Des gilets CGT d'Aéroports de Paris, de la CGT chômeurs, des services publics territoriaux parsemaient la manifestation. Certains étaient venus de Roubaix, du Tarn-et-Garonne ou des Bouches-du-Rhône, encadrés par un important service d'ordre CGT.

Des "gilets jaunes" étaient également bien visibles au sein du cortège. Brigitte Couderc, secrétaire générale de la CGT-Commerce de la Gironde, estime qu'avec les "gilets jaunes", "on ne peut pas parler d'alliance, mais on parle de plateforme commune de revendications", car "on en a ras-le-bol de la politique économique et sociale du gouvernement".

Patricia, Parisienne de 65 ans, "institutrice à la retraite", "gilet jaune depuis le début" et Insoumise, manifeste avec la CGT ce samedi, car elle est "pour la convergence des luttes". "Je réclame de mes vœux que tous les syndicats, partis, mouvements contestataires soient dans la rue pour une fédération du peuple, pour la justice sociale et fiscale", a-t-elle expliqué à l'AFP.

La manifestation se déroulait dans une ambiance bon enfant, avec des slogans comme "De cette société, on n'en veut pas" ou "Les jeunes dans la galère, les vieux dans la misère". Les clients regardaient passer le cortège installés à la terrasse de la célèbre brasserie La Rotonde, protégée par les CRS.

Cette manifestation fait figure de tour de chauffe, avant la grande manifestation unitaire organisée par la CGT, FO, FSU, Solidaires, l'Unef (étudiants) et l'UNL (lycéens) le 1er mai. Les 5,5 millions de fonctionnaires sont pour leur part appelés à une autre journée d'actions et de grève le 9 mai, contre la réforme de la Fonction publique.

2000 personnes dans les rues à Strasbourg

A un mois des élections européennes, les organisateurs entendent donner un caractère "international" à la journée d'action avec une manifestation à Strasbourg. Ce défilé de 2.000 "gilets jaunes", selon la préfecture, a été marqué par un bref épisode de tension quand le cortège a voulu rejoindre le Parlement européen, ont constaté des journalistes de l'AFP.

Dans la foule, Pascal Harter, 58 ans, a estimé qu'il n'y avait "rien eu de concret" dans les annonces faites par le président jeudi depuis l'Elysée. "Ca m'a remotivé", a-t-il expliqué à l'AFP. Pour ce pré-retraité, le chef de l'Etat s'en est tenu à du "bla-bla".

Un sentiment largement partagé sur les réseaux sociaux dans les groupes de "gilets jaunes", pour qui les mesures d'Emmanuel Macron - déployer "plus de fonctionnaires sur le terrain", de baisser l'impôt sur le revenu, de supprimer l'ENA ou bien encore de réindexer sur l'inflation les pensions de retraites de moins de 2.000 euros - ne suffisent pas.
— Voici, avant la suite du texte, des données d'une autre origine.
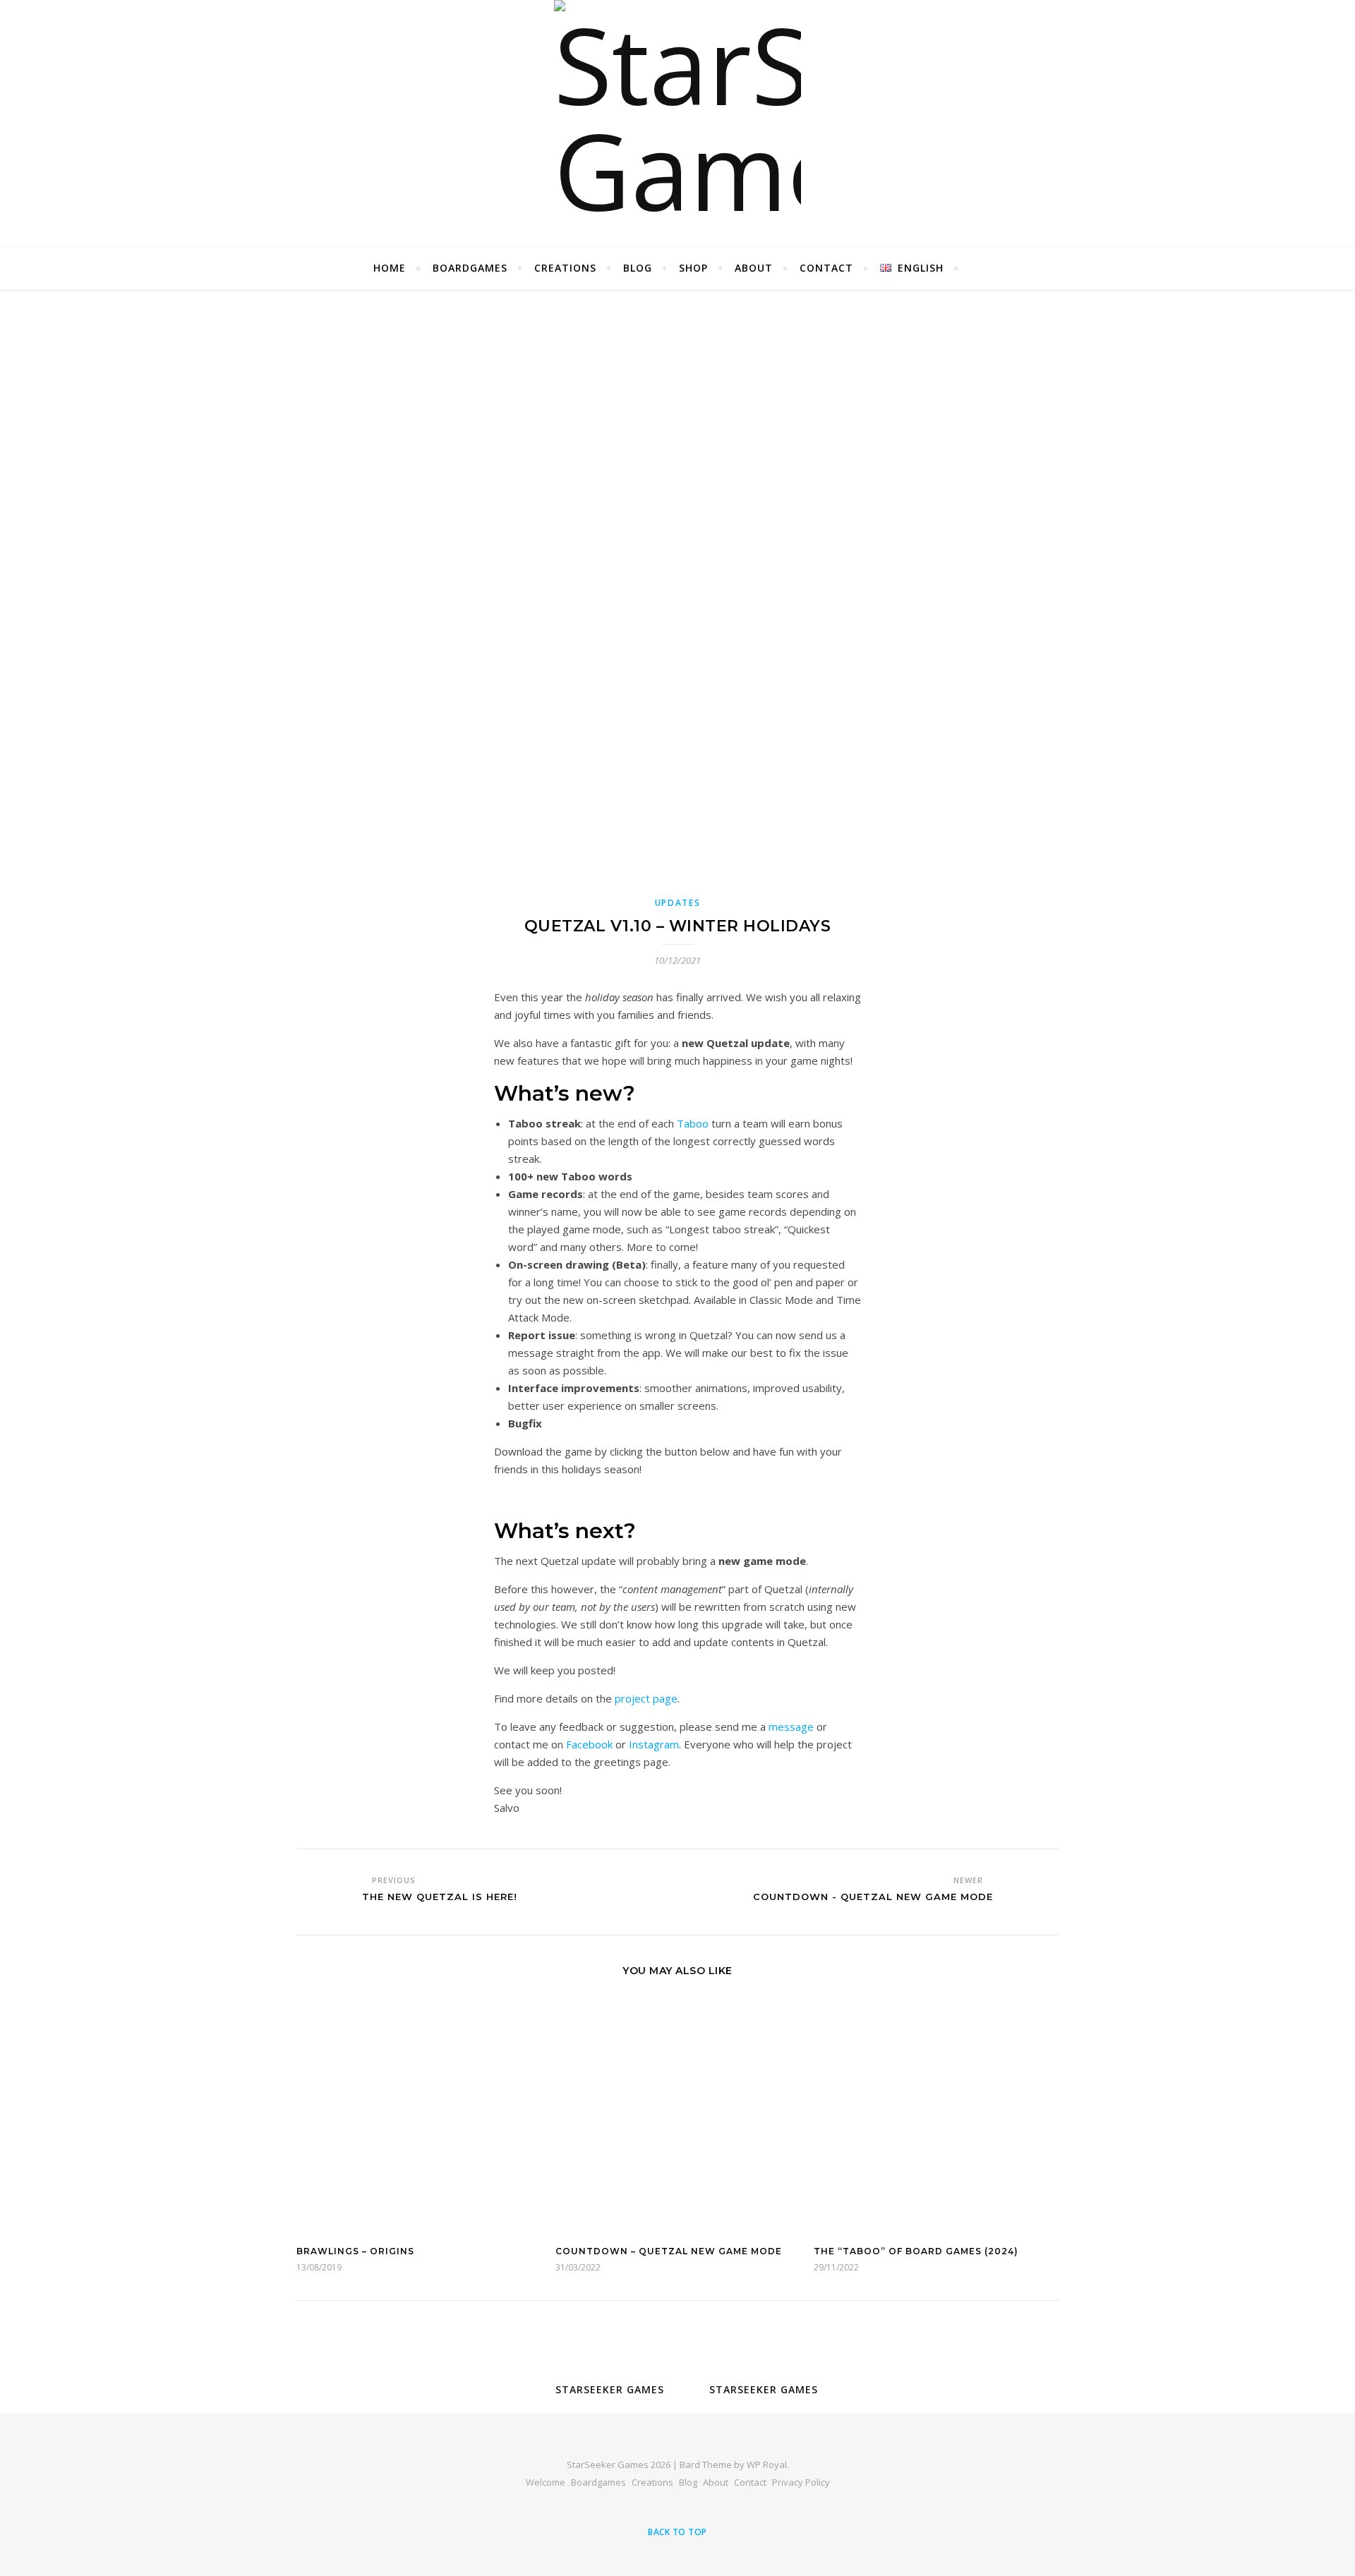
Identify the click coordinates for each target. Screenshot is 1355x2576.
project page (646, 1698)
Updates (678, 903)
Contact (826, 267)
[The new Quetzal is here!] (322, 1889)
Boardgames (470, 267)
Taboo (693, 1123)
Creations (565, 267)
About (754, 267)
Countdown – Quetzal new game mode (668, 2251)
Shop (693, 267)
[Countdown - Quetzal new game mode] (1032, 1889)
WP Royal (767, 2464)
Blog (637, 267)
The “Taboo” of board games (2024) (916, 2251)
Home (389, 267)
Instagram (654, 1744)
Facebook (589, 1744)
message (791, 1726)
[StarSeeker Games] (677, 123)
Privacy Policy (801, 2482)
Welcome (545, 2482)
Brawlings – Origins (355, 2251)
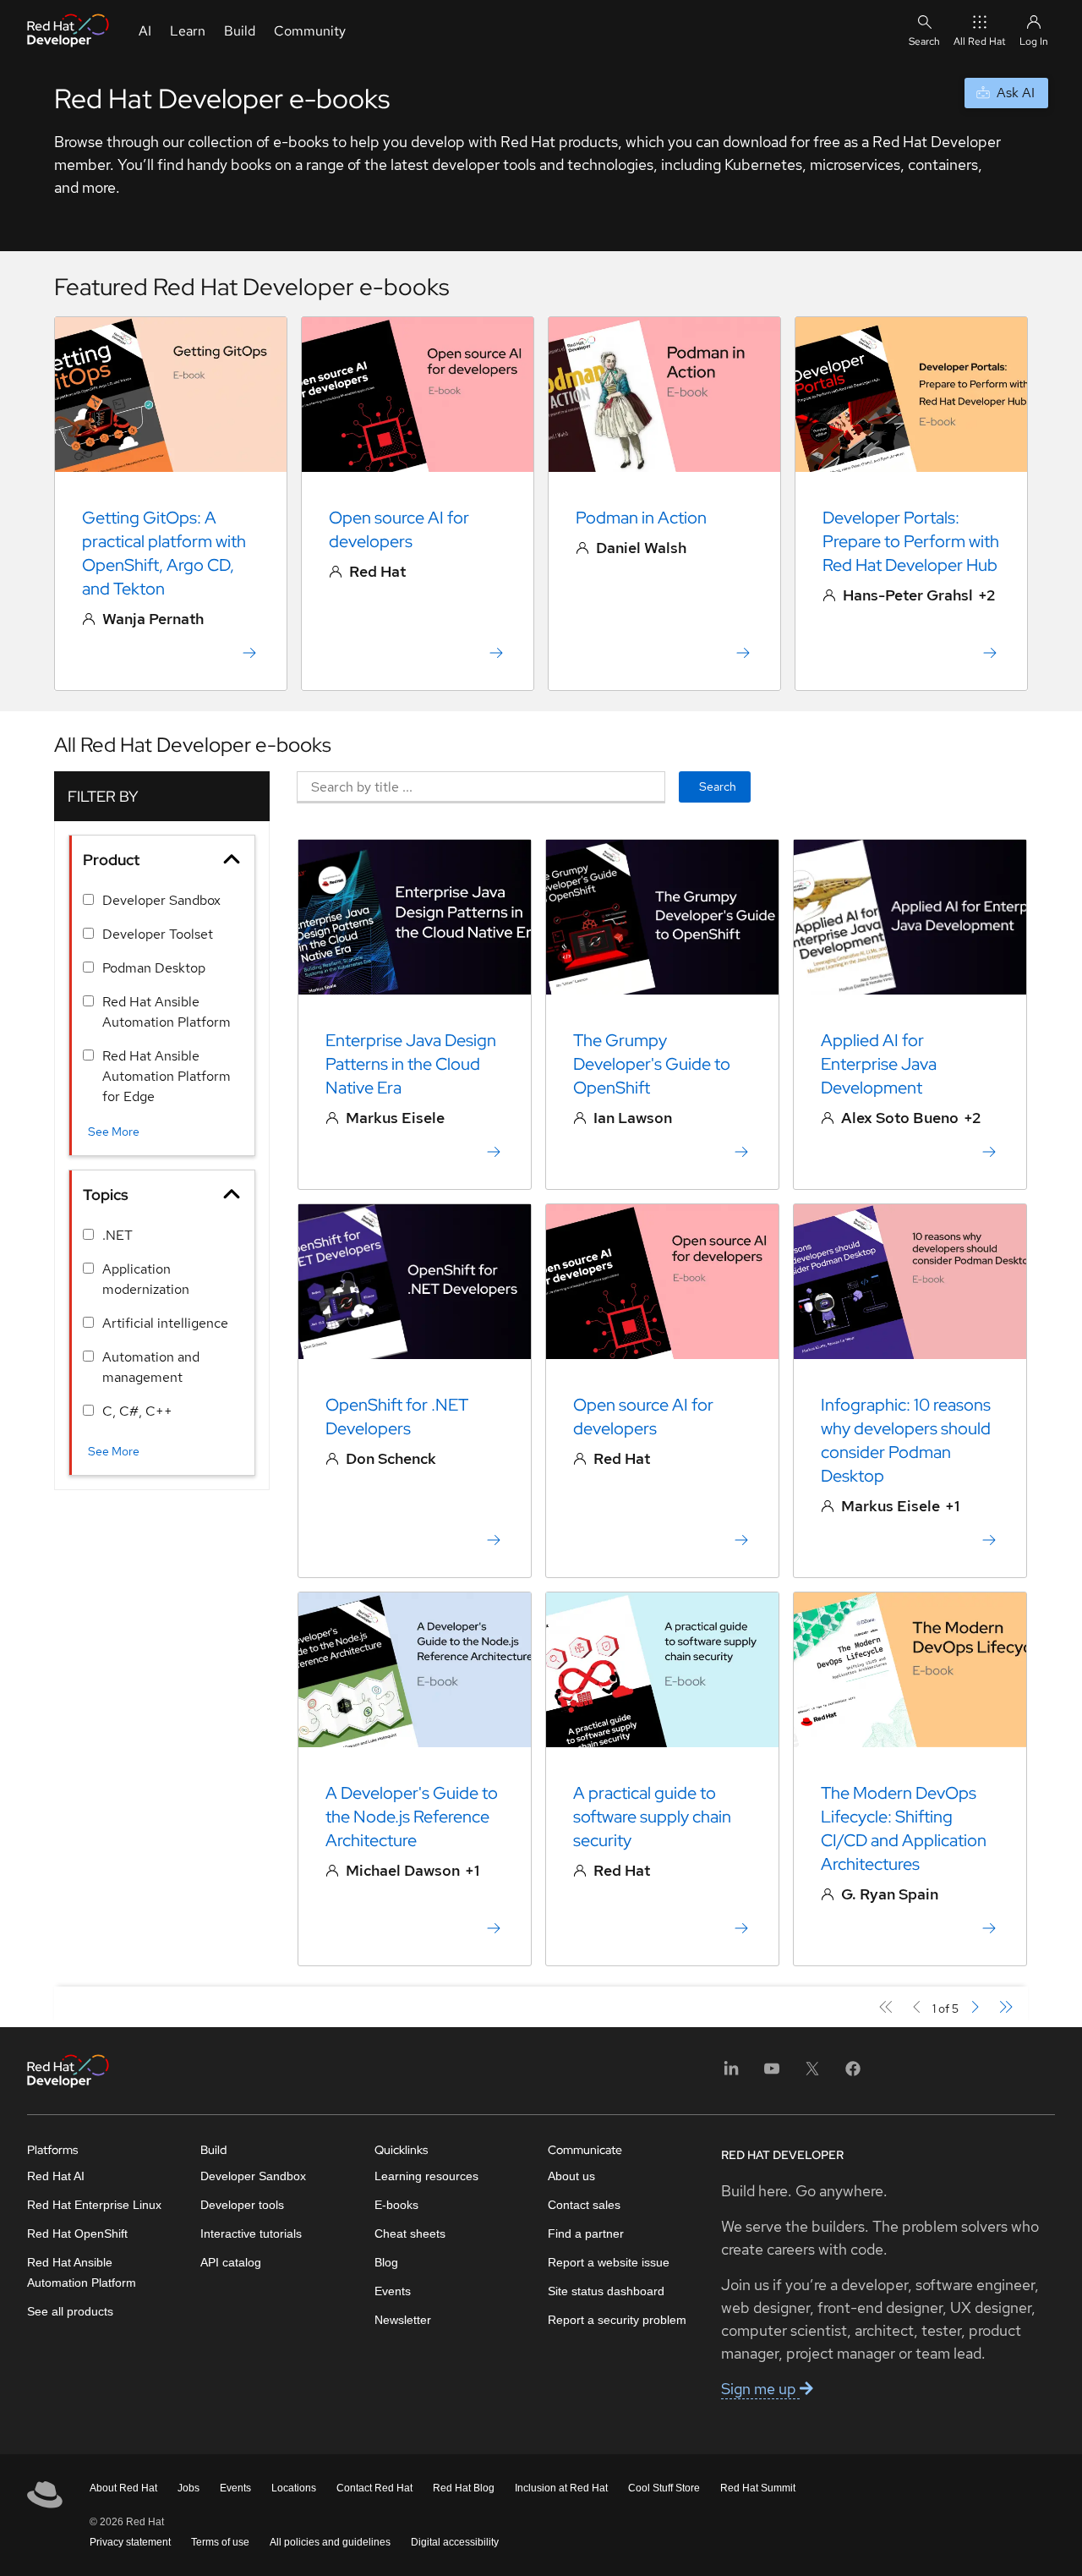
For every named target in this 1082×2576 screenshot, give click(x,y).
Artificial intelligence (165, 1323)
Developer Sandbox (161, 900)
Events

A un mois des élections européennes, les organisateurs de l'événement strasbourgeois espèrent donner un caractère "international" à leur lutte. Les manifestants ont entonné une Marseillaise avant le départ du cortège, puis scandé : "On est là, même si Macron le veut pas, on est là". Du haut d'une camionnette, un "street medic" allemand a lancé en allemand : "La France est un exemple pour l'Europe, l'Allemagne doit se réveiller comme la France". "Je suis là parce que Français et Allemands partagent les mêmes problèmes et que je soutiens les Français", a résumé Erwin Bierwald, retraité de 67 ans venu de Fribourg-en-Brisgau (sud-ouest de l'Allemagne).